Following at least four complaints against the video, TVNZ removed it from the "Video extras" section of their website. Henry's resignation polarised the New Zealand public, with supporters claiming he was a victim of political correctness, and critics accusing him of pandering to the lowest common denominator. Henry later explained his resignation from TVNZ, saying, "there was a lot of stuff going down against Television New Zealand and I didn't want to put them through that anymore."

India summoned New Zealand's high commissioner Rupert Holborow to protest against Henry's "racist and bigoted" comments, and Holborow expressed his regret for the "deep hurt" they had caused.

===Asylum seekers===
On 16 May 2012, Henry was criticised for comments made on Breakfast regarding asylum seekers.

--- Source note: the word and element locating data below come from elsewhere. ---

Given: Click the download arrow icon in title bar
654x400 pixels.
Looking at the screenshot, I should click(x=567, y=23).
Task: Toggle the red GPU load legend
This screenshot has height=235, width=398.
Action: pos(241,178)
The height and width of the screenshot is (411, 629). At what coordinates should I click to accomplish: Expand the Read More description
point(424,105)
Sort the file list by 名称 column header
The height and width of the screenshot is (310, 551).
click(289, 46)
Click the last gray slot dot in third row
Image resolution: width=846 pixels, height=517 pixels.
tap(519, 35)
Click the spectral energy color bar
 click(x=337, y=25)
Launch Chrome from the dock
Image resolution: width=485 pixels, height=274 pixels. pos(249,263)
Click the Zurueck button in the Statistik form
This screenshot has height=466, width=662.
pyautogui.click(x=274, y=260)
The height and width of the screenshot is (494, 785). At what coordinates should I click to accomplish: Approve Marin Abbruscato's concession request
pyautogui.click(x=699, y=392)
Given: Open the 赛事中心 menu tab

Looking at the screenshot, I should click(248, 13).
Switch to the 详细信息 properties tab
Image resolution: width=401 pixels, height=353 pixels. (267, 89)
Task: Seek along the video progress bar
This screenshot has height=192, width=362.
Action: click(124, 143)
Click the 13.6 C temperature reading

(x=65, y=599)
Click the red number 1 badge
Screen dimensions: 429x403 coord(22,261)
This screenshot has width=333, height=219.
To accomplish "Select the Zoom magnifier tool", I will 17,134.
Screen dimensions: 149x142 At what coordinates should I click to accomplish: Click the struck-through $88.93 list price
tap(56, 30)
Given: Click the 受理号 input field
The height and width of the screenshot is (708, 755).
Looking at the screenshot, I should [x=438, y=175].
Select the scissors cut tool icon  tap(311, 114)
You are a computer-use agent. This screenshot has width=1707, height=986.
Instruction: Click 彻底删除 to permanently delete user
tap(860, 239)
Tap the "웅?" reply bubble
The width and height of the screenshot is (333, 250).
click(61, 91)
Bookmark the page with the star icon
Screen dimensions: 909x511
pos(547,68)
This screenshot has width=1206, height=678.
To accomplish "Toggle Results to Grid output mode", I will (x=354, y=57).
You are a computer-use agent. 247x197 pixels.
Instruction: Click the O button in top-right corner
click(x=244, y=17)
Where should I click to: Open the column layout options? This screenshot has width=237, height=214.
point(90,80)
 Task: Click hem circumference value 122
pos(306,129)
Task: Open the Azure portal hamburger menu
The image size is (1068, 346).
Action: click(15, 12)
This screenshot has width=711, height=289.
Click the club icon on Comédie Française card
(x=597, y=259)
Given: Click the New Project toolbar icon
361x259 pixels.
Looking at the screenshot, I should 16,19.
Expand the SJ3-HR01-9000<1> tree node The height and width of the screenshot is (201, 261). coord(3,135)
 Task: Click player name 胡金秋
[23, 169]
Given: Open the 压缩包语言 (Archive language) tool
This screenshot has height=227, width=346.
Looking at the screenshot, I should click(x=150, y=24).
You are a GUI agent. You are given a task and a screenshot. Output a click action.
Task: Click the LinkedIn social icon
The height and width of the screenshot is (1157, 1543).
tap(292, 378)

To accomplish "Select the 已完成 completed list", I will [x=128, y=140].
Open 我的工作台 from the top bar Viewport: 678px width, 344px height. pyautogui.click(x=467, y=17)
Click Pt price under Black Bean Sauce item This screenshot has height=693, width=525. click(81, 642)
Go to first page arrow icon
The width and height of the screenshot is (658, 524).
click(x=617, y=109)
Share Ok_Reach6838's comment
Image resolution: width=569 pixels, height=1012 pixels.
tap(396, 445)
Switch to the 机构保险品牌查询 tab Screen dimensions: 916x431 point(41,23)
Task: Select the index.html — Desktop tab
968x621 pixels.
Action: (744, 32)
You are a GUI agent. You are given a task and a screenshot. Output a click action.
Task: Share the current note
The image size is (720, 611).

When commenting on a newspaper article, about the Australian Government offering families money to house asylum seekers, Henry suggested that the idea could be "broadened out" saying: "I mean if this is all about saving money you could broaden it out. Why not criminals? Not murderers, but low level criminals. You could - the jails could be smaller and you could put them in homestay situations. The mentally ill". He later suggested the asylum seekers could be housed in linen cupboards. His remarks were featured on Media Watch.

Henry caused further controversy on 27 August 2012, by suggesting on the programme that asylum seekers should "starve to death" following reports that they would be conducting a hunger strike over plans to shift them to Nauru. He issued an apology the following morning following public backlash on Twitter.

===Risqué shooting comments===
During a Radio Hauraki interview on 23 July 2026, Henry said that he would shoot Labour Party leader Chris Hipkins when asked by his host which three political leaders (National Party leader Christopher Luxon, Hipkins and New Zealand First leader Winston Peters) he would choose to "shoot, shag or marry." He drew criticism from Hipkins and Labour MP Ayesha Verrall, who described them as offensive and amounting to a death threat against Hipkins. Henry defended his remarks and accused the Labour Party of "manufactured outrage." ACT party leader David Seymour and ACT MP Nicole McKee defended Henry's remarks, with the latter saying they needed to be taken with the context of a risqué game.